Product Information
How Akamai works in SAP Cloud for Customers
SAP uses its partner Akamai to speed the delivery of web content to our customers using IP acceleration and edge caching, which entails storing replicas of static text, image, audio, and video content in multiple servers around the “edges” of the internet, so that user requests can be served by a nearby edge server rather than by a far-off origin server.
The Challenge
The perception is that it is really simple to get to your data over the Internet.
The reality is that the users are constantly connected on multiple types of devices over different types of networks to different kind of applications and still expect a consistent experience. The problem is that the native internet is not efficient, and it doesn’t offer a straight path to connect to the content.
The Solution
Cloud for Customers uses a product from our partner company Akamai to accelerate the traffic over the Internet. This product relies on the Geolocation of the External (or forwarder) DNS server to provide an entry point (or Edge Server) to the Akamai network, finding the best route from the user to the SAP Datacenter where the customer’s tenant is located. In order to take full advantage of this feature, it is required that the DNS server and the user are in the same geographical area.
How Akamai works
- End-User Machine ask it’s local DNS server to translate hostname to IP address
- Internal DNS server forwards request to central, non-local DNS (forwarder) server for translation
- The External DNS resolves against the Akamai Name Server, which identifies the closest Akamai edge server to external DNS Server
- End-User Machine contacts the Akamai Edge server and request content
- Akamai uses it’s private high-speed network to connect to another Edge Server near the Host.

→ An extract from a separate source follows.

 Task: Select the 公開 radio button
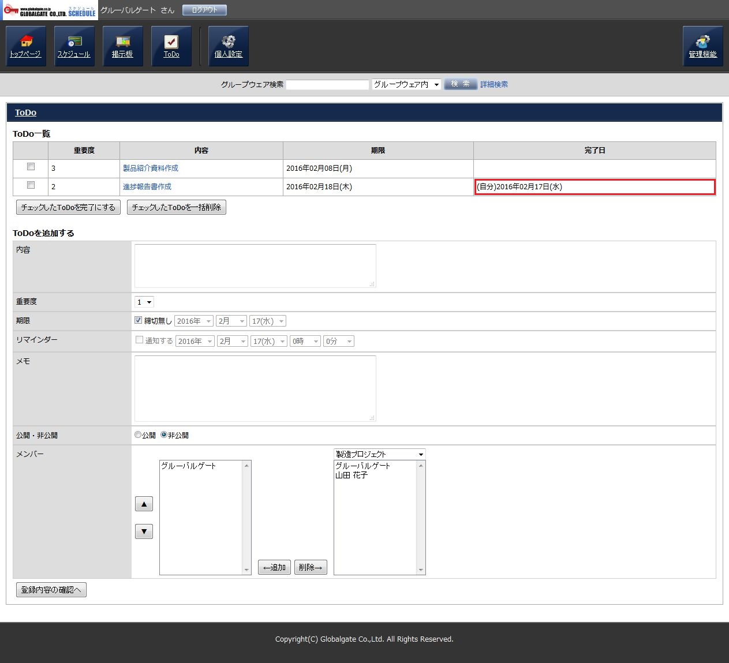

- Edge host requests content form host’s servers
Customer with multiple office and independent internet exits will find the closest Akamai Edge server to the end user location.
What can affect Akamai?
DNS configuration:
A common problem is where the end-user connects to an External DNS server which is located in a different geographical region to resolve DNS queries, in those cases the DNS server will resolve the Cloud for Customer tenant DNS name to IP close to the External DNS server but not necessarily to the user having a long last mile between the Akamai Edge server and the end user, examples are where a user from Europe is trying to access a SAP Cloud for Customer tenant in Europe and is using a DNS server in America, in that case the user from Europe will communicate with an Edge Server in America forcing the user to connect from Europe to the Akamai server in America to then connect to the SAP Cloud for Customers tenant in Europe, causing considerable network overhead. One method on how to identify if the DNS resolution and TCP routing is happening under the same region is explained in this blog
Hi Raul,
Very useful article, can you please advise on the below:
We have Event Notifications configured in C4C that sends Event notification messages to an API end-point, so in this case will Akamai play any role, i.e., will it route through Akamai and the IP address would be dynamic or will the Outbound IP address will always be the same as of the SAP Data Centre where the Tenant is hosted as given in this KB https://apps.support.sap.com/sap/support/knowledge/public/en/2570539?
Regards,
Srikanth
Hey Srikanth,
If the traffic comes from *.crm.ondemand.com and *.hana.ondemand.com the IP address will change depending of the Edge Server that you are hitting, there might be hundred of edge servers that you can hit depending or your location and the level of high availability that Akamai might have.
Please let me know if that answers your question.
Thanks
Raul
Thank you Raul for your response. Yes this answers one part of the question. However, for the outgoing messages like Event Notifications my question was if there is Akamai involved. We have now tested this and found Akamai is not for outgoing event notifications from C4C.
Hi Raul
thank you for the insight. We are currently facing an issue where the contents of a response to one of our requests seems to be altered by Akamai CDN and as a result becomes empty.
The response we receive contains the header: X-Akamai-Transformed: 9 0 0 pmb=mRUM,1
This case is incredibly hard to analyse since it only is present in the communication of two specific hosts.
Do you have any advice on who to contact about problems suspected of being caused by the CDN itself?